[Data items]
★ ★ ★

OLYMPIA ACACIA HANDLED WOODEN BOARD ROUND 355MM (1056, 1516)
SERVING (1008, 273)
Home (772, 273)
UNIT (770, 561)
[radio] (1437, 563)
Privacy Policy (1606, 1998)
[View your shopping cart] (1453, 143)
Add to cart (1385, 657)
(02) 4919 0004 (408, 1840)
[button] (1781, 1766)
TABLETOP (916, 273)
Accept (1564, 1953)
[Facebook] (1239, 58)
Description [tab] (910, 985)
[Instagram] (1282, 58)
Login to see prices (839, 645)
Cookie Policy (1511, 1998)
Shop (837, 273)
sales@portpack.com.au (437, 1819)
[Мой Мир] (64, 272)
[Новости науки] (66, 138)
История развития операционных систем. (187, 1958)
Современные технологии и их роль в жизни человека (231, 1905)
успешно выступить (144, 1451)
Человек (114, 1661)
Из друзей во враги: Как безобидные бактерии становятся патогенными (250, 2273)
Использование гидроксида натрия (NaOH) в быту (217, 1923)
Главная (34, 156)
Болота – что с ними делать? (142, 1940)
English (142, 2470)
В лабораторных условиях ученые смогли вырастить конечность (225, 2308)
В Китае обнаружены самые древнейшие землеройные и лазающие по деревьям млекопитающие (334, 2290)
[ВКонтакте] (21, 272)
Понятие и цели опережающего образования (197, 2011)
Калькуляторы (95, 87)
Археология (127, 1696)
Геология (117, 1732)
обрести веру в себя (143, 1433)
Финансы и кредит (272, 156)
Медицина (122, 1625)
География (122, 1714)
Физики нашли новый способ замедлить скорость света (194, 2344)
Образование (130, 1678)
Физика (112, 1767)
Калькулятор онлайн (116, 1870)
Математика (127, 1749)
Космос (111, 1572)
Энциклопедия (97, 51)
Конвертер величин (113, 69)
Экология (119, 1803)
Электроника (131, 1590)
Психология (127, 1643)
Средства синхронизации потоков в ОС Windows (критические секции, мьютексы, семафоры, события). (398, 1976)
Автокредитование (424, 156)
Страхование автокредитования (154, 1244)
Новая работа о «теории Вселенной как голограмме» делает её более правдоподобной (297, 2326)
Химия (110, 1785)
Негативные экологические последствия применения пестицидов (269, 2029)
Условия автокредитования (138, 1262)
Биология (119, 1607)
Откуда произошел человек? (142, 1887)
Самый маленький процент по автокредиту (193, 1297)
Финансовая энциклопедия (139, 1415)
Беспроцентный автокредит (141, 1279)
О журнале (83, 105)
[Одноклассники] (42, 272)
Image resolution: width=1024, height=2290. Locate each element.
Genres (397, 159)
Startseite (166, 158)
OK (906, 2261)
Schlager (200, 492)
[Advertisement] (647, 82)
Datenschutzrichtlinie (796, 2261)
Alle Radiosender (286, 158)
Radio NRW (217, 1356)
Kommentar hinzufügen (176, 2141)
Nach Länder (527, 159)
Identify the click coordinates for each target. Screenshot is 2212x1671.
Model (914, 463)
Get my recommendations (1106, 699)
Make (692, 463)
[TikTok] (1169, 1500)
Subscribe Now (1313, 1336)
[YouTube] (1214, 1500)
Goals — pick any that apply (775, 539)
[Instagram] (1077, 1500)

★ ★ ★

_TASK PROMPT_
Keeping every line exactly as it is, copy all the records.

_REPLY_
OLYMPIA ACACIA HANDLED WOODEN BOARD ROUND 355MM (1056, 1516)
SERVING (1008, 273)
Home (772, 273)
UNIT (770, 561)
[radio] (1437, 563)
Privacy Policy (1606, 1998)
[View your shopping cart] (1453, 143)
Add to cart (1385, 657)
(02) 4919 0004 (408, 1840)
[button] (1781, 1766)
TABLETOP (916, 273)
Accept (1564, 1953)
[Facebook] (1239, 58)
Description [tab] (910, 985)
[Instagram] (1282, 58)
Login to see prices (839, 645)
Cookie Policy (1511, 1998)
Shop (837, 273)
sales@portpack.com.au (437, 1819)
[Мой Мир] (64, 272)
[Новости науки] (66, 138)
История развития операционных систем. (187, 1958)
Современные технологии и их роль в жизни человека (231, 1905)
успешно выступить (144, 1451)
Человек (114, 1661)
Из друзей во враги: Как безобидные бактерии становятся патогенными (250, 2273)
Использование гидроксида натрия (NaOH) в быту (217, 1923)
Главная (34, 156)
Болота – что с ними делать? (142, 1940)
English (142, 2470)
В лабораторных условиях ученые смогли вырастить конечность (225, 2308)
В Китае обнаружены самые древнейшие землеройные и лазающие по деревьям млекопитающие (334, 2290)
[ВКонтакте] (21, 272)
Понятие и цели опережающего образования (197, 2011)
Калькуляторы (95, 87)
Археология (127, 1696)
Геология (117, 1732)
обрести веру в себя (143, 1433)
Финансы и кредит (272, 156)
Медицина (122, 1625)
География (122, 1714)
Физики нашли новый способ замедлить скорость света (194, 2344)
Образование (130, 1678)
Физика (112, 1767)
Калькулятор онлайн (116, 1870)
Математика (127, 1749)
Космос (111, 1572)
Энциклопедия (97, 51)
Конвертер величин (113, 69)
Экология (119, 1803)
Электроника (131, 1590)
Психология (127, 1643)
Средства синхронизации потоков в ОС Windows (критические секции, мьютексы, семафоры, события). (398, 1976)
Автокредитование (424, 156)
Страхование автокредитования (154, 1244)
Новая работа о «теории Вселенной как голограмме» делает её более правдоподобной (297, 2326)
Химия (110, 1785)
Негативные экологические последствия применения пестицидов (269, 2029)
Условия автокредитования (138, 1262)
Биология (119, 1607)
Откуда произошел человек? (142, 1887)
Самый маленький процент по автокредиту (193, 1297)
Финансовая энциклопедия (139, 1415)
Беспроцентный автокредит (141, 1279)
О журнале (83, 105)
[Одноклассники] (42, 272)
Image resolution: width=1024, height=2290. Locate each element.
Genres (397, 159)
Startseite (166, 158)
OK (906, 2261)
Schlager (200, 492)
[Advertisement] (647, 82)
Datenschutzrichtlinie (796, 2261)
Alle Radiosender (286, 158)
Radio NRW (217, 1356)
Kommentar hinzufügen (176, 2141)
Nach Länder (527, 159)
Identify the click coordinates for each target. Screenshot is 2212x1671.
Model (914, 463)
Get my recommendations (1106, 699)
Make (692, 463)
[TikTok] (1169, 1500)
Subscribe Now (1313, 1336)
[YouTube] (1214, 1500)
Goals — pick any that apply (775, 539)
[Instagram] (1077, 1500)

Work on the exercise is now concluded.